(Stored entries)
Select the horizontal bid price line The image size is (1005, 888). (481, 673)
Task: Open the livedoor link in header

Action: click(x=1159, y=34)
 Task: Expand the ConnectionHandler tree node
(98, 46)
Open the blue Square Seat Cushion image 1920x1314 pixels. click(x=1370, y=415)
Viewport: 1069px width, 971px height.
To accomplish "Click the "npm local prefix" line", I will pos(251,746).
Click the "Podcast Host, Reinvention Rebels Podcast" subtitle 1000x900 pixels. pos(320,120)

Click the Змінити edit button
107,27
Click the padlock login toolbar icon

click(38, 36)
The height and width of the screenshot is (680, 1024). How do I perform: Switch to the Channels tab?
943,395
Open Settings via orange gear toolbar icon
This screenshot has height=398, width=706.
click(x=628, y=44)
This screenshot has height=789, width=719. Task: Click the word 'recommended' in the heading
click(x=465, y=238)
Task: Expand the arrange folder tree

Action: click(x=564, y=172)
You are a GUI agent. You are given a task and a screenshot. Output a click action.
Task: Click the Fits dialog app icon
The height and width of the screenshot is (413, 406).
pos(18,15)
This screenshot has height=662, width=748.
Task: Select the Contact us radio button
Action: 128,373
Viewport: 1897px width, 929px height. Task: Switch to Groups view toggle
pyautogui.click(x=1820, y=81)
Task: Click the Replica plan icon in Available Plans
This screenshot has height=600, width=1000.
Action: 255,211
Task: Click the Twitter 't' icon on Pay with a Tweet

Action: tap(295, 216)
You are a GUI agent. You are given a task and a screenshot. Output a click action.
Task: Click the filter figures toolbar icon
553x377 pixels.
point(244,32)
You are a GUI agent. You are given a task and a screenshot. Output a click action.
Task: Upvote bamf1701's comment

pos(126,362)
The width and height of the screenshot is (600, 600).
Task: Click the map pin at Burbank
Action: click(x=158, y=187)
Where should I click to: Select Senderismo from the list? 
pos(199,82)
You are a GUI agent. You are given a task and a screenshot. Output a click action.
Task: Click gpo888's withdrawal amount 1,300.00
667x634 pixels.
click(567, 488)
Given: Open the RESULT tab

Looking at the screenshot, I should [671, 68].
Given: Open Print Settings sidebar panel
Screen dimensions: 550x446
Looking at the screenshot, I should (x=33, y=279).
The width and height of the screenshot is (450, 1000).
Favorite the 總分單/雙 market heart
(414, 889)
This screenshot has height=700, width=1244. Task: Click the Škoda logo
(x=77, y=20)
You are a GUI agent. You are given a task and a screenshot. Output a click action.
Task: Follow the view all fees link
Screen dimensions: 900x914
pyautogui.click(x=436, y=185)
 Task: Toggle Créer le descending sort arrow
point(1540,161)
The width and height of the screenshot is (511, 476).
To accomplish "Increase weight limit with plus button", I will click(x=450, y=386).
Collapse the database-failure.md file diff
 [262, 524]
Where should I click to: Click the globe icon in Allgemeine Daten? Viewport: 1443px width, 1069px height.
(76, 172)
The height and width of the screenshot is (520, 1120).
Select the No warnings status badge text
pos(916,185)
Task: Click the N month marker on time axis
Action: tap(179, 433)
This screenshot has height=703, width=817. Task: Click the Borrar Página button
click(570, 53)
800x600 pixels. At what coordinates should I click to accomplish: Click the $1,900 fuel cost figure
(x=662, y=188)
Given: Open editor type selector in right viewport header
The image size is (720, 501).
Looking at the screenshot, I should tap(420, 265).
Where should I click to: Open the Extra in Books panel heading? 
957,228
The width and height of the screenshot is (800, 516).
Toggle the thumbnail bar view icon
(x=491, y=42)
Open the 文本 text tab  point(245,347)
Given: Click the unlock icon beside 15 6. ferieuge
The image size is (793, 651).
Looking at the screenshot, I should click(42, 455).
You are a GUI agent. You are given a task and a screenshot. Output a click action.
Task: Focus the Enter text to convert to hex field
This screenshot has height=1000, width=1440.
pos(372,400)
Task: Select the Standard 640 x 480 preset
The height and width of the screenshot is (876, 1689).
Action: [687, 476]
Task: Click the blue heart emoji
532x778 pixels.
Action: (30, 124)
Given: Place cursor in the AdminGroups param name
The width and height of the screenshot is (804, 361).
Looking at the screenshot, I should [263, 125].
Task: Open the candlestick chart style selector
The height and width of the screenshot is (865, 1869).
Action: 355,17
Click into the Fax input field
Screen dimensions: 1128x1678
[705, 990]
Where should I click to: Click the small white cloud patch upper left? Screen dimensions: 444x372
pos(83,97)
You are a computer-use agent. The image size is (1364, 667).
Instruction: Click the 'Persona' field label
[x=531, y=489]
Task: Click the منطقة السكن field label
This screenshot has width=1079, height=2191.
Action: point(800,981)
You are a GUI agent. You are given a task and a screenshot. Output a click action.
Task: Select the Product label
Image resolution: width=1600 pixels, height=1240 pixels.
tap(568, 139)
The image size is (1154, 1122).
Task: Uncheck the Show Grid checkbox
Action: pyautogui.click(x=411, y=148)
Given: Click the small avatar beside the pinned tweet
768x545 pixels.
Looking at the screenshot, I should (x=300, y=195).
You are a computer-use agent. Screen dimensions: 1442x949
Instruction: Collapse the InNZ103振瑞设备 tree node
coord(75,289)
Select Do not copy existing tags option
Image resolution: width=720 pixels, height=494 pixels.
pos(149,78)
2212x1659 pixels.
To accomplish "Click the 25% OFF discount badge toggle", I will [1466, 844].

§ **ASSIGNMENT**
Please return every line in the data that includes the string "Settings".

§ **WRITTEN REPLY**
Open Settings via orange gear toolbar icon
Given: Open Print Settings sidebar panel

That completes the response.